An investor at a securities brokerage in Hangzhou, Zhejiang province. The benchmark Shanghai Composite Index rose 1.4 percent to 2,604.35 points on Wednesday, the highest since August 2011.[Long Wei / China Daily] |
Equities in the Chinese mainland rose for a fifth day on Wednesday as financial companies rallied on hopes that an interest rate cut will boost earnings, while industrial shares gained on prospects for increased investment.
Huatai Securities Co jumped 10 percent after the Nanjing-based company's board approved a plan to list H shares.
China Life Insurance Co, the biggest insurer, surged 9.8 percent, extending to 28 percent in a five-day rally amid prospects the rate cut will boost premium growth.
China Gezhouba Group Co jumped to the highest level since February 2013 after Premier Li Keqiang said the government will encourage private investment in water infrastructure projects.

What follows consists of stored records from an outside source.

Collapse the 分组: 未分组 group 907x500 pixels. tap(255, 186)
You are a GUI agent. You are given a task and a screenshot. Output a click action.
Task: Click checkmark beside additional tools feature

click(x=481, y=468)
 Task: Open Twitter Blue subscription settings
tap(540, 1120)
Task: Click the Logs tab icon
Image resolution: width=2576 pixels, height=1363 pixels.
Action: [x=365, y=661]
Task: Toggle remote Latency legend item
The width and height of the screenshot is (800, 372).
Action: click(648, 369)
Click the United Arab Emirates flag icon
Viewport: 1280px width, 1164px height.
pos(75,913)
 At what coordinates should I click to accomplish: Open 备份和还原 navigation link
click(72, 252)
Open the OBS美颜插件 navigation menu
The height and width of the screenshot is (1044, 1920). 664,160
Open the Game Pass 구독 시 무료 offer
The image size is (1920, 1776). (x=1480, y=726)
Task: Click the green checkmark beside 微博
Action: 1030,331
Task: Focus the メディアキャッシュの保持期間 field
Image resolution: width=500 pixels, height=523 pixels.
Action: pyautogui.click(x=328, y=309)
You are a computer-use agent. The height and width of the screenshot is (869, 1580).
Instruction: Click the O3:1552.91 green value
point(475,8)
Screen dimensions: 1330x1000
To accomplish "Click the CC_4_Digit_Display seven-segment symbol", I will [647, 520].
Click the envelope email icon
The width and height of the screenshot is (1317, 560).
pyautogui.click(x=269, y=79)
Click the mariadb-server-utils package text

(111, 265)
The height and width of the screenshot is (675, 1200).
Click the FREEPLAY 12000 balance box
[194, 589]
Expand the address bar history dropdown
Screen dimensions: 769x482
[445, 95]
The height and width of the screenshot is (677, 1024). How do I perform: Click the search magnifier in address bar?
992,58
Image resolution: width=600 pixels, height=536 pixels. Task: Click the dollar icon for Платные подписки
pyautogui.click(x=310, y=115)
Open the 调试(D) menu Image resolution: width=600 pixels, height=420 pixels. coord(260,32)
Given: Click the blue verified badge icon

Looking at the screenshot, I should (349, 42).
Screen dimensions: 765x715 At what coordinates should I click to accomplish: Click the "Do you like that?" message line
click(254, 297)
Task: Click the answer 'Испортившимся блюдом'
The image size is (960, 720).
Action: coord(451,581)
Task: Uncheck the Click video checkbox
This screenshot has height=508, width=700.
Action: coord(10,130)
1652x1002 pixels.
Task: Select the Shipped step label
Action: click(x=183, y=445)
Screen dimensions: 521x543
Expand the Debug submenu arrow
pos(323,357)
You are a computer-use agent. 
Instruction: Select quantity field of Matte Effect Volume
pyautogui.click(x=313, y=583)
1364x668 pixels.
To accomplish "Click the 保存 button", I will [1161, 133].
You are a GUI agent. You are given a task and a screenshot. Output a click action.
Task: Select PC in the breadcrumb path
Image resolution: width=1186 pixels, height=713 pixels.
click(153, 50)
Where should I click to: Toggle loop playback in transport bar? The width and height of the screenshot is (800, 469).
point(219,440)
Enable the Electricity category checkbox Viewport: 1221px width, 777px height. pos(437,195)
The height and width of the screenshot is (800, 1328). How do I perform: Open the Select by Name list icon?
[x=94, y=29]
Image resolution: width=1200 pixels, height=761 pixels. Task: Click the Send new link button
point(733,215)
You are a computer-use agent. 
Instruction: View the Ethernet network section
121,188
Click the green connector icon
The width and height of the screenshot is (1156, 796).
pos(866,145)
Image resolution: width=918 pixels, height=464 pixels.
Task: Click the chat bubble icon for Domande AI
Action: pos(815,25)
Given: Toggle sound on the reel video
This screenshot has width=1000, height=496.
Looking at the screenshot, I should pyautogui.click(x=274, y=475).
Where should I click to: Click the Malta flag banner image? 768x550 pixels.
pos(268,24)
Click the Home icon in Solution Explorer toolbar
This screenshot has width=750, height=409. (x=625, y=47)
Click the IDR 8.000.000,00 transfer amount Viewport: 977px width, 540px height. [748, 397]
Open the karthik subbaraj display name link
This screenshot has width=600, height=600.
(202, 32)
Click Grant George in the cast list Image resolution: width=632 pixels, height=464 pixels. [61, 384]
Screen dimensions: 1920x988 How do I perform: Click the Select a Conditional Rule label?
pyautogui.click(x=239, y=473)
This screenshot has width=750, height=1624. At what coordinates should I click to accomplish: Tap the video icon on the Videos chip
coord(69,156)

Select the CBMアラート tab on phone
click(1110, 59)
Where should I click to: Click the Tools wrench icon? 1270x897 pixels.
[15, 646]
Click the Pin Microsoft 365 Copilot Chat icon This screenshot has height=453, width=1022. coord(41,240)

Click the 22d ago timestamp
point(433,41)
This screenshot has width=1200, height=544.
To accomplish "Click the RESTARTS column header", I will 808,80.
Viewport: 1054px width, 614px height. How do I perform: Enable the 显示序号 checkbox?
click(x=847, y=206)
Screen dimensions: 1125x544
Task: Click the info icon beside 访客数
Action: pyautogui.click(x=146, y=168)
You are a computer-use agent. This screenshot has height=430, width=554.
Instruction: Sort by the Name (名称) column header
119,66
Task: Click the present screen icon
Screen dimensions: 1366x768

The Shanghai Composite Index climbed 1.4 percent to 2,604.35 at the close, the highest level since August 2011, while Hong Kong's Hang Seng China Enterprises Index surged 2.5 percent. Stocks have rallied since the central bank last week unexpectedly cut borrowing costs for the first time in two years to support the economy. While the People's Bank of China said the rate move does not signal a shift in monetary policy, strategists from Aviate Global LLP and Bocom International Holdings Co said the cut signals a broader policy loosening campaign that will fuel further stock gains.
"It is a bull market and the positive sentiment has spread to almost every sector such as brokerages and cyclical industries," said Wu Kan, a money manager at Shanghai-based Dragon Life Insurance Co.
"The sectors that will receive government policy support are our main focus now such as railway and water projects."
The Hang Seng Index rose 1.1 percent. The CSI 300 Index advanced 1 percent.
A gauge of financial companies in the CSI 300 added 3.3 percent for the biggest gain among 10 industry groups.
Huatai Securities resumed trading on Wednesday after being suspended since Nov 14. The firm plans to raise up to $2 billion in a Hong Kong share offering, Reuters' IFR reported Oct 28.
"The rate cuts will likely drive a rebound in interest-rate sensitive sectors in the A-share market and bring expectation for gains in the broader market, bringing positives to recent earnings performance and valuation improvement in the broker sector," CICC analysts wrote in a report.
China Gezhouba surged 6.2 percent to lead gains for industrial companies. China Railway Group Ltd climbed 1.2 percent and China Railway Construction Corp rose 1.1 percent.
China "urgently" needs private investment in public services, resources, environmental facilities and infrastructure to promote "continual and healthy" economic development, the State Council said in a statement dated Nov 16 that was published on Wednesday.